In relation to the amendments proposed by Senator McKenzie, I can advise that, while we appreciate the contribution by the opposition to this debate, respectfully, we will not be supporting their amendments. I will speak to this in more detail during consideration; however, in terms of transparency measures, there are other processes now, through both annual reports and corporate plans, that provide the opportunity for the progress reporting to take place. In relation to the board, we are seeking to establish a skills based board, and the Minister for Infrastructure, Transport, Regional Development and Local Government has advised, in the other place, that it would be great for regional Australians to be members of the board. However, as it is such a complex project, we can't have a quota system, which is what the Nationals are now proposing in this amendment. I note that this is not something that the National Party supports in other areas, such as the representation of women in parliament or in the coalition.

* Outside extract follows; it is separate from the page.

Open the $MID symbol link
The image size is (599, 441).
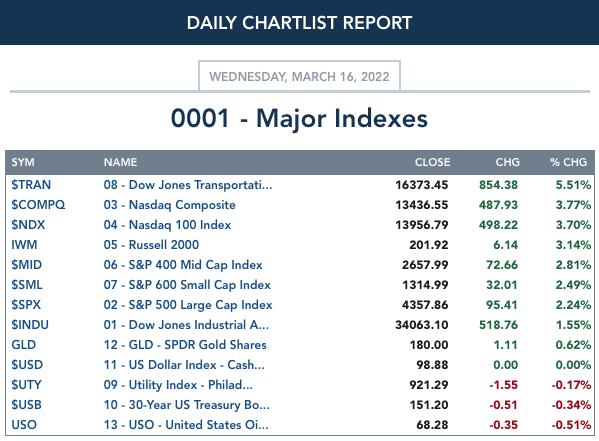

I also acknowledge Senator Rice's sentiments about ensuring that the delivery and the financing of the high-speed rail network stay in public hands. The government's position is that the consideration of the funding, financing, construction and operation of the high-speed rail network is not a matter for this legislation to determine but should be part of the High Speed Rail Authority's planning work, once established.

I also note Senator Davey's comments around the distinction between faster and high-speed rail. To clarify: faster and fast rail refer to trains that can operate at up to 250 kilometres per hour; high-speed rail refers to services capable of travelling at speeds in excess of 250 kilometres per hour. I also note Senator Roberts' contribution to the bill's debate.

I note also that Senator David Pocock and his office have engaged constructively with the minister and her office in recent days, and I thank him for his engagement. I understand the senator has proposed a number of amendments, which, I can advise, the government will be supporting. These amendments relate to ensuring that appointments to the board of the High Speed Rail Authority and the position of CEO are the result of a merit based process. There is also an amendment concerning the disclosure of interests of board members to the minister, in accordance with the Public Governance, Performance and Accountability Act 2013. The minister has already made clear in the other place that the board of the High Speed Rail Authority has to be a skills based board and that it is absolutely the determination of the government to appoint people based on merit.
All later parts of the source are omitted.